Overview of job scheduling and management
HPCC uses SLURM (Simple Linux Utility for Resource Management) to manage users' jobs and computing resources. SLURM is an open-source, fault-tolerant, and highly scalable scheduling system. It has been employed by a large number of national and international computing centers. Users can submit a job by SLURM commands and request computing resources with specifications in a job script or on a command line.
SLURM uses command-line commands to control jobs and clusters as well as show detailed information about jobs. The table below presents the most frequently used commands on HPCC. A complete list can be found at the SLURM documentation page.

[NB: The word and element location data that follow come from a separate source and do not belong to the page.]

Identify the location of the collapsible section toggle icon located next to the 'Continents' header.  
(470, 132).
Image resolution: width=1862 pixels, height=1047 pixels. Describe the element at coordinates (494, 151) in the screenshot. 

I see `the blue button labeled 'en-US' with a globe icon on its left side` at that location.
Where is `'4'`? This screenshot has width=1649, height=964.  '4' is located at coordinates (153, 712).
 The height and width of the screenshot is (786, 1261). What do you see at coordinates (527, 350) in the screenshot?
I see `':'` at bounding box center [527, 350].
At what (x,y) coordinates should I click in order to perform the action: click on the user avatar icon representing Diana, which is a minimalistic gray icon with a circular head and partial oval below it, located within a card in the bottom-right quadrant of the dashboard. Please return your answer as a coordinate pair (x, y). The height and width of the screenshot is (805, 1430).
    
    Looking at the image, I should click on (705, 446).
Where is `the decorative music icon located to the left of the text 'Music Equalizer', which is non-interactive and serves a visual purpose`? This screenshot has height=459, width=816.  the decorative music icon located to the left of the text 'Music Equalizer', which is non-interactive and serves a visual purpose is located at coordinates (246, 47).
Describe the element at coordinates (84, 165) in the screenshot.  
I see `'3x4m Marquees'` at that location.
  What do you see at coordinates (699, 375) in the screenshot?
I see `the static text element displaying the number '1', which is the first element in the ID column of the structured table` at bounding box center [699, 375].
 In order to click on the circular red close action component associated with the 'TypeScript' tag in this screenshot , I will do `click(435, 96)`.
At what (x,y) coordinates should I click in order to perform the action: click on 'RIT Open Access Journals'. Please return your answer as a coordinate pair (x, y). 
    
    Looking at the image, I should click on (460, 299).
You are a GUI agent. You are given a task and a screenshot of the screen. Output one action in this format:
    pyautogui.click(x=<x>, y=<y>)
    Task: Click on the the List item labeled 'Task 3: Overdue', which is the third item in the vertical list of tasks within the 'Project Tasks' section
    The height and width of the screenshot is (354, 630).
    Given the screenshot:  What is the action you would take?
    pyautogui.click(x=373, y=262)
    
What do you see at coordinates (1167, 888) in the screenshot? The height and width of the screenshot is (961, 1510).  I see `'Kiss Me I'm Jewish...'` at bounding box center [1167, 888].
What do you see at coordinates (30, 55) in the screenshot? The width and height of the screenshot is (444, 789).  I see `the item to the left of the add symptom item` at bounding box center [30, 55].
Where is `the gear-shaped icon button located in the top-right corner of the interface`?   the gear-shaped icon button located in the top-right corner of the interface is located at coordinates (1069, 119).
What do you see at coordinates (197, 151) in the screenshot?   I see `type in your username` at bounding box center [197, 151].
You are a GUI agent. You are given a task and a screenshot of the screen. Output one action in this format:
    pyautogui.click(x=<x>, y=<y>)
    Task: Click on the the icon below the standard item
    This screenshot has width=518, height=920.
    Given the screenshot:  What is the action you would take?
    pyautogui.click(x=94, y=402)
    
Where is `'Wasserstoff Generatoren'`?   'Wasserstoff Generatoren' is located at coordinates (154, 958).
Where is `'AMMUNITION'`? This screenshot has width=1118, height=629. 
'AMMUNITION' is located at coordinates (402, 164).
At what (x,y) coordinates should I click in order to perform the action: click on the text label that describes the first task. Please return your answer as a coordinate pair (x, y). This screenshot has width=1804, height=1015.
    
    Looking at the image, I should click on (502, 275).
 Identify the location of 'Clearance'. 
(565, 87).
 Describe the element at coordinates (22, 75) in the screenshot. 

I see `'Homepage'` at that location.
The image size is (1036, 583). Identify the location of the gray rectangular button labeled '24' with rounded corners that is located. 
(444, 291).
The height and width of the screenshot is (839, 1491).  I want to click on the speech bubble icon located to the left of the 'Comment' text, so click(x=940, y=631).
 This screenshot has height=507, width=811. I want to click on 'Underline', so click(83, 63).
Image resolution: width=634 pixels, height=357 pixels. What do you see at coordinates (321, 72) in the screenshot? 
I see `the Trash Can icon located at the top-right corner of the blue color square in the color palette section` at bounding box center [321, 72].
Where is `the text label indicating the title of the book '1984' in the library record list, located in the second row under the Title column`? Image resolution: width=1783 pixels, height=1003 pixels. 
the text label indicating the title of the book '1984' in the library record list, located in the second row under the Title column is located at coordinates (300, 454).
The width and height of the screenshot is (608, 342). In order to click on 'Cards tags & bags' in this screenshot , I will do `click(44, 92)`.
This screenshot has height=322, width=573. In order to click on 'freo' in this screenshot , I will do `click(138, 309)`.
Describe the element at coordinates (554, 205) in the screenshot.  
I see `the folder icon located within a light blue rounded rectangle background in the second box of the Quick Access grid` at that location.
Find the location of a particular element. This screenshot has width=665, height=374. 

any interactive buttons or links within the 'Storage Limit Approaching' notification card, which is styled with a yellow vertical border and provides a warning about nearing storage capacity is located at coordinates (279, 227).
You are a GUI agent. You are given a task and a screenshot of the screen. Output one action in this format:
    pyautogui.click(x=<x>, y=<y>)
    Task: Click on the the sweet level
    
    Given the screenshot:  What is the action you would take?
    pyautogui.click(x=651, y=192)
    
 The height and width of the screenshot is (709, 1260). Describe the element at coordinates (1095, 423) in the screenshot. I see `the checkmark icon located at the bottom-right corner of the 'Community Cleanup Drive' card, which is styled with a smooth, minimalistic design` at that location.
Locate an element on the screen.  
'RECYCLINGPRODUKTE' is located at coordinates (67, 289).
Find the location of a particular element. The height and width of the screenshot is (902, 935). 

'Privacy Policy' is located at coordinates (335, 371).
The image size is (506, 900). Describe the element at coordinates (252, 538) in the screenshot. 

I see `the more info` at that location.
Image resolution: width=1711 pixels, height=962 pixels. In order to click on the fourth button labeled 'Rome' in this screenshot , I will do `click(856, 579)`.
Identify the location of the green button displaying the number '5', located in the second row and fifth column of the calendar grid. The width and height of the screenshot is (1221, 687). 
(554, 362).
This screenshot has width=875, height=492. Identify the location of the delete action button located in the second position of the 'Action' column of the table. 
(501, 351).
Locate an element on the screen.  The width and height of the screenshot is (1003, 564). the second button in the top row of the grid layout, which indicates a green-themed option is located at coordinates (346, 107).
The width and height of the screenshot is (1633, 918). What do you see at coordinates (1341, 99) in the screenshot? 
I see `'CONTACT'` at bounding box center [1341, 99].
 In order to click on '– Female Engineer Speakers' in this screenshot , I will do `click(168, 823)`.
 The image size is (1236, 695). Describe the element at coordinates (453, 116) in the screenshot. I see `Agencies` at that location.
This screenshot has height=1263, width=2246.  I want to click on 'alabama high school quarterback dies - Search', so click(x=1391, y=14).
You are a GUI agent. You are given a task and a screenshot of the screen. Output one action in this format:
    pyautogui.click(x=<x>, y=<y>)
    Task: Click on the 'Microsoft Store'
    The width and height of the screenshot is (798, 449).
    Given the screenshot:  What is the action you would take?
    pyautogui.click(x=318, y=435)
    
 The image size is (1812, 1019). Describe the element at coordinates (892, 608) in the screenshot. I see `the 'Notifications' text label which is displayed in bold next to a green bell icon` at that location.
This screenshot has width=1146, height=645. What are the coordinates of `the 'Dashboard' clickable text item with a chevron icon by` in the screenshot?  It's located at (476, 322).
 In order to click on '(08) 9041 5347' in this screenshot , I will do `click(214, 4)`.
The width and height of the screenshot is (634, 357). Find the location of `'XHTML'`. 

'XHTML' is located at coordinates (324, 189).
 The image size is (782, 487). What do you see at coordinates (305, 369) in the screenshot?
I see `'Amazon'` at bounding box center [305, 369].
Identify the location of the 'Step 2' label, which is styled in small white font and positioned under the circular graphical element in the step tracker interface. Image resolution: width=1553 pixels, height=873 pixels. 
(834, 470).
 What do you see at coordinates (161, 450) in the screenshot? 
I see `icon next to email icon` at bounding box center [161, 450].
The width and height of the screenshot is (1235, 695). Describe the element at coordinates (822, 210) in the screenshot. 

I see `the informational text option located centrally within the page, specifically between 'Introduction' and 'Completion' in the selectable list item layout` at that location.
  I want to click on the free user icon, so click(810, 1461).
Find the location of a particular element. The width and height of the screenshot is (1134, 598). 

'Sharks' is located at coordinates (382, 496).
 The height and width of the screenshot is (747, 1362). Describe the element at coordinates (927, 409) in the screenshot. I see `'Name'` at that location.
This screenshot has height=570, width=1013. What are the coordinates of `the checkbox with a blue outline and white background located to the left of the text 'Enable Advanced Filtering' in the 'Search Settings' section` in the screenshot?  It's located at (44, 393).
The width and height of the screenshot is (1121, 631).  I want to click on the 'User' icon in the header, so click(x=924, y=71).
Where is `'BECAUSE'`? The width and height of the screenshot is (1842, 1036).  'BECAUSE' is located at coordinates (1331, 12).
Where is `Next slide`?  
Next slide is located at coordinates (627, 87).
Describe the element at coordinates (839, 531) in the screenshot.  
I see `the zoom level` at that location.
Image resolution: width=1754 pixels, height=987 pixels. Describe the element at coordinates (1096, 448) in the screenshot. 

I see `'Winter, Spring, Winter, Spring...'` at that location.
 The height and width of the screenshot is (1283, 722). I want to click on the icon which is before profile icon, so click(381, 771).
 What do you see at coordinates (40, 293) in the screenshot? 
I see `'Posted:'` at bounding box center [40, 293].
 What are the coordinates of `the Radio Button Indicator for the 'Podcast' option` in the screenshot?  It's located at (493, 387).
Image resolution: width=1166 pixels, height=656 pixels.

|sacct||displays accounting data for all jobs and job steps in the SLURM job accounting log or SLURM database.|
|sbatch||Used to submit batch jobis to SLURM job queue|
|sacctmgr||Used to view and modify SLURM account information|
|scancel||Used to signal jobs or job steps that are under the control of SLURM.|
|scontrol||Used view and modify SLURM configuration and state.|
|sinfo||view information about SLURM nodes and partitions.|
|smap||graphically view information about SLURM jobs, partitions, and set configurations parameters.|
|sprio||view the factors that comprise a job's scheduling priority.|
|squeue||view information about jobs located in the SLURM scheduling queue.|
|srun||Run parallel jobs.|